In the right lateral decubitus position, between the medial and posterior axillary lines, inferiorly to the twelfth costal space, a 12mm trocar is inserted until entrance to the peritoneum (Figure 3). Posteriorly, via direct vision, above the anterior iliac crest, a 5mm trocar is placed as well as the pneumoperitoneum trocar until 15mm inside the cavity. Then, a retroperitoneal dissection is performed, locating the bulging zone surrounded by a fibrous and thick capsule this was punctured obtaining serous-hematic fluid, blood clots and fibrin. Additionally, the evidence of multiple septaes leads to further insertion of the 12mm trocar anteriorly and downwards widening the cavity ensuring a complete debridement. Finally, the cavity is washed with 1000cc of normal saline solution until clearing of the fluid leading to a closure of the incisional wounds.

Figure 3 Patient in the right lateral decubitus position. The point marked is the inferior border of the eleventh and twelfth rib, where the incision was performed.

Results

Given the surgical approach performed, the retroperitoneal access was achieved with complete drainage of the collection. During the post-operative follow-up period, the patient remained stable during the remaining hospital in-stay.

Discussion

Retroperitoneal infections are a surgical challenge given the diagnostic delay resulting in a high mortality rate, ranging from 22-46%. The retroperitoneal zone is usually divided into three specific spaces: the anterior para-renal space (between the anterior para-renal fascia and the posterior peritoneum), the peri-renal space (delimited by the Gerotas fascia), and the posterior para-renal space (behind the Gerotas fascia).4 Retroperitoneal abscesses can be classified according to their anatomic location: peri-nephric, superior, pelvic, or musculoskeletal.7 In this case report, the abscess was in the superior retroperitoneal space.

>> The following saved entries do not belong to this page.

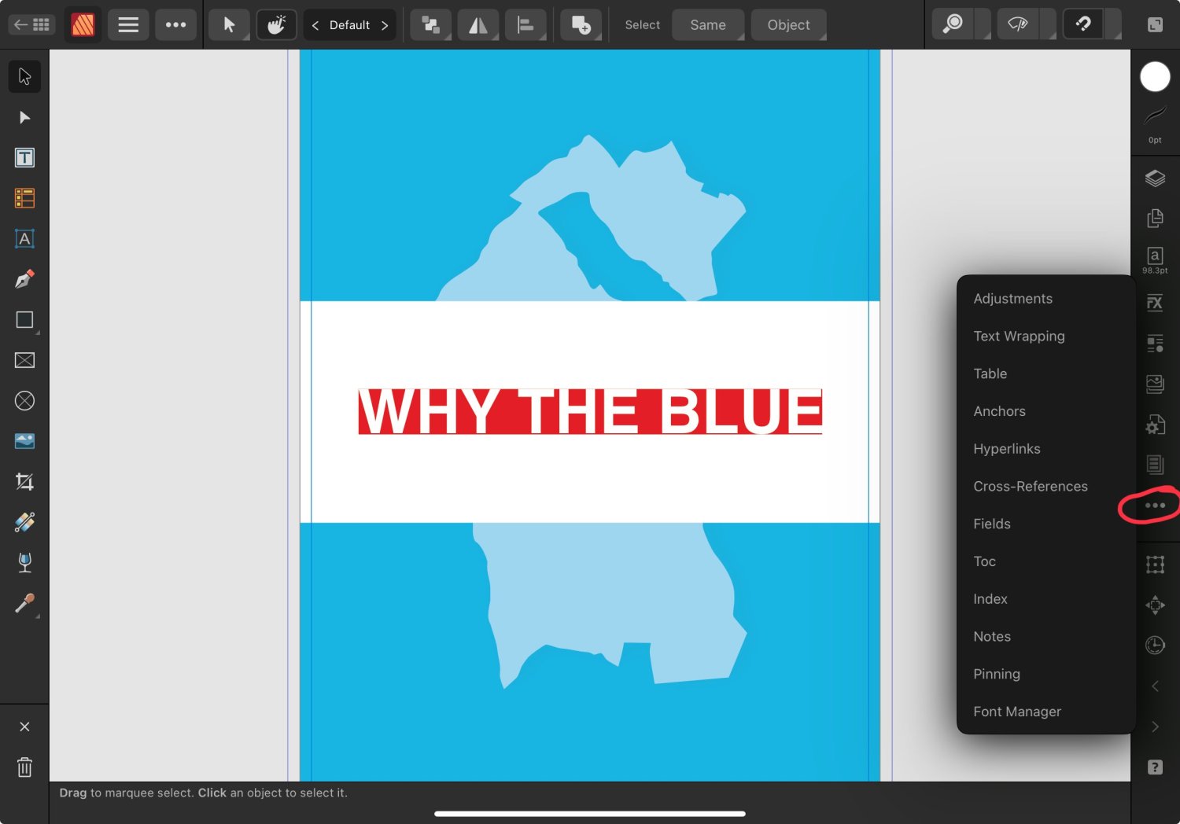Toggle snapping magnet in top toolbar
1180x824 pixels.
[1083, 24]
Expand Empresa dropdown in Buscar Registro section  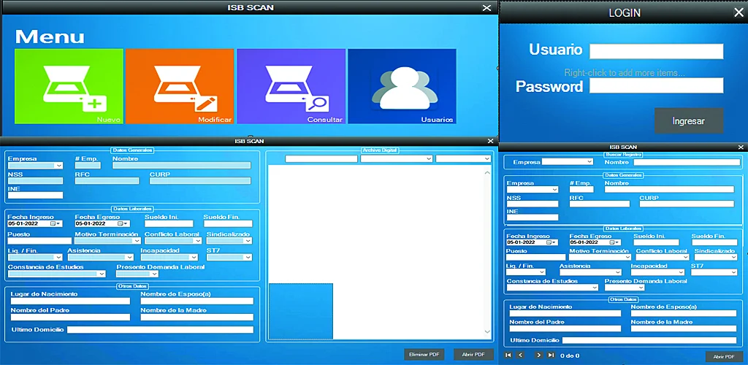(589, 162)
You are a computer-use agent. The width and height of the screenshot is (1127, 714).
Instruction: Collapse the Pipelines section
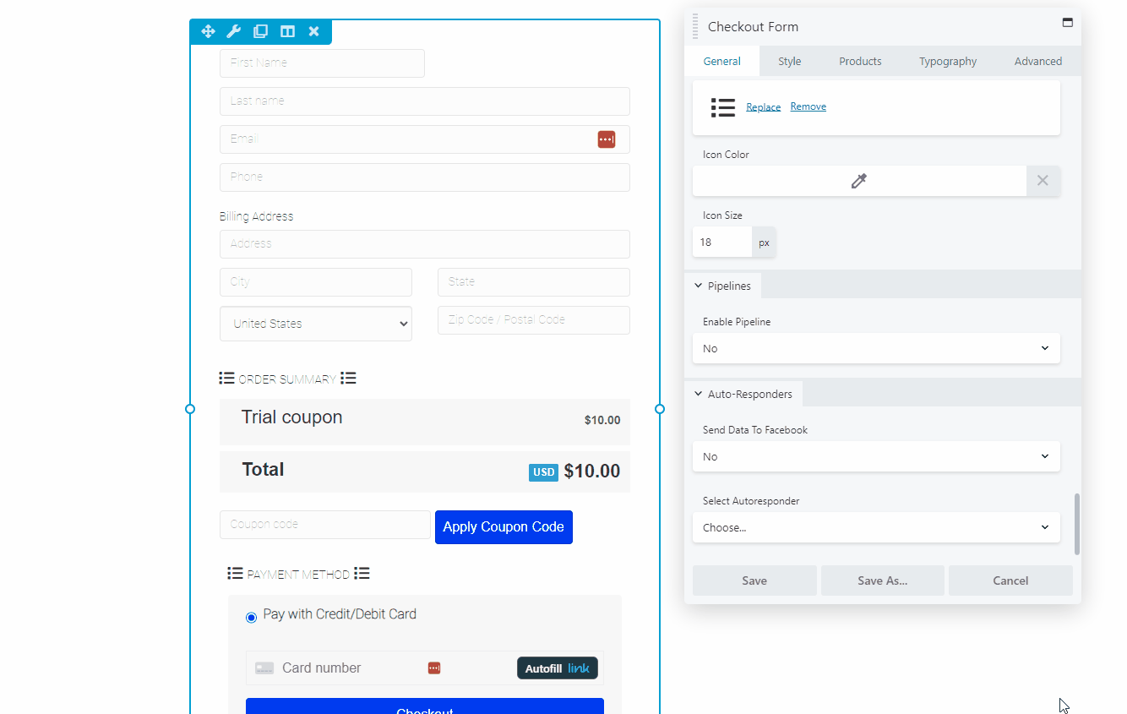click(x=723, y=286)
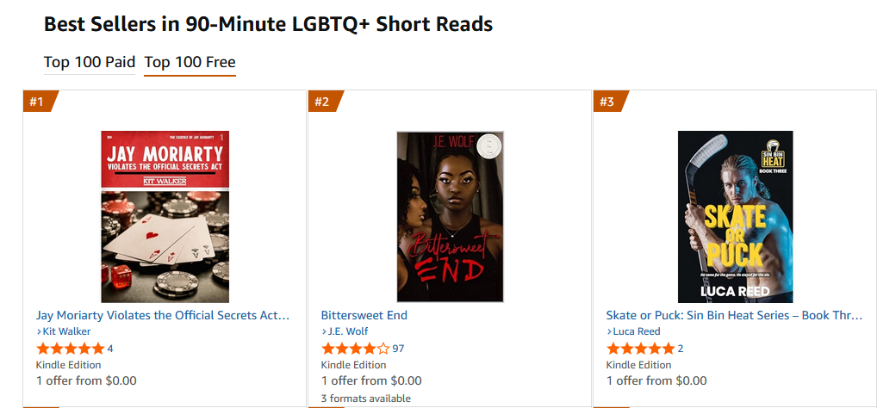The width and height of the screenshot is (877, 408).
Task: Click the #1 rank badge
Action: pyautogui.click(x=37, y=102)
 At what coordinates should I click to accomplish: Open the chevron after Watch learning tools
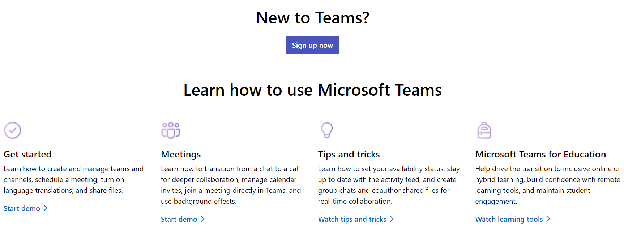549,219
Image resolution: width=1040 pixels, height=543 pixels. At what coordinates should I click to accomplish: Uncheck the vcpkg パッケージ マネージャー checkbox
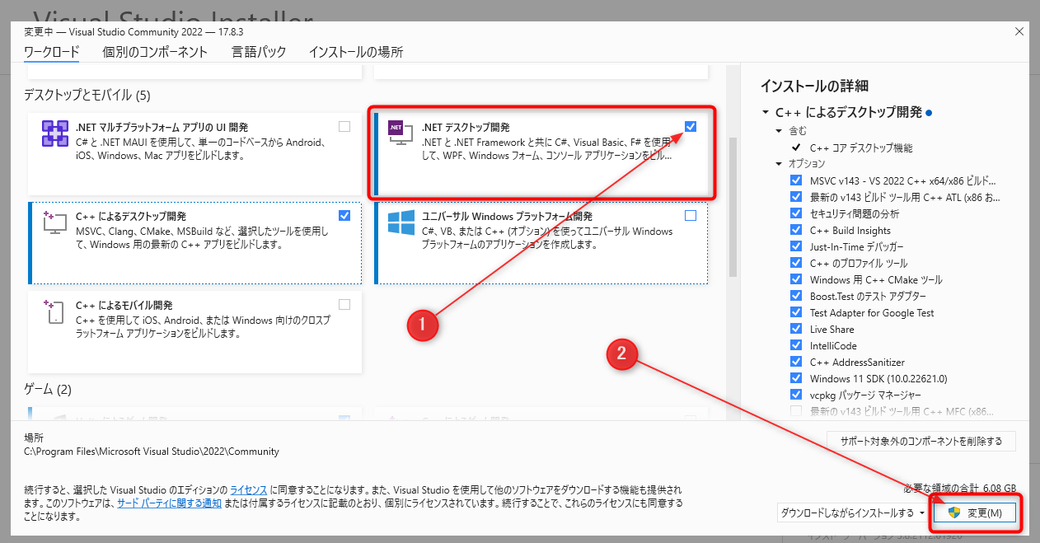[795, 395]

Abscess treatment can be conservative, surgical, or percutaneous.5 The conservative approach is indicated in small collections (less than 3cm) and consists of a long-term antibiotic regimen. The percutaneous drainage has become the gold-standard in recent years given its high resolution rate. This option is also ideal due to a lack of invasive surgical risks. However, a percutaneous drainage is not always possible and in these cases an open drainage must be performed.

Within the surgical drainages, the minimally invasive retroperitoneal approach was first described in 1973 by Dr. Wittmoser in a sympathectomy, now known as the retroperitoneoscopic approach.8 This technique has shown superior results compared to the percutaneous, open, or trans-abdominal laparoscopic approaches, due to a complete drainage and debridement of the affected tissues, specially the thick wall that often increases the collection recurrence rate.9

According to J. Creeps et al.,6 the retroperitoneal approach is much more effective than the trans-peritoneal approach, given that the latter has a higher failure rate of 67% compared to 15%, making the former the ideal approach for peri-renal and superior collections. Additionally, a complete drainage relies on the adjacent tissues being free of collection-induced infection, which can be controlled more successfully retroperitoneally.6

The retroperitoneoscopic approach in superior abscesses is a safe and effective technique given a decreased dissemination of the infection to the peritoneal space as well as ample visualization of both ports, where one is visually assisted (echography) and the other is via direct vision.10 Additionally, given its minimally invasive approach, it results as a safer alternative to the percutaneous or open techniques due to a lower in-patient stay as well as a complete drainage reducing the recurrence rate11.

Conclusions

We propose the retroperitoneoscopic drainage as a feasible approach in retroperitoneal abscesses of large sizes in patients whom are not candidates for a conservative, percutaneous, or open surgery approach.

Informed consent statement

Written consent was obtained from the patient for publication of this report. Any details identifying the individuals to the clinical history and images associated were eliminated as to remain anonymous.

Acknowledgments

Supported by the General Surgery Research Group at Fundación Cardioinfantil – IC.

Conflicts of interest

The authors declare they have no conflicts of interest.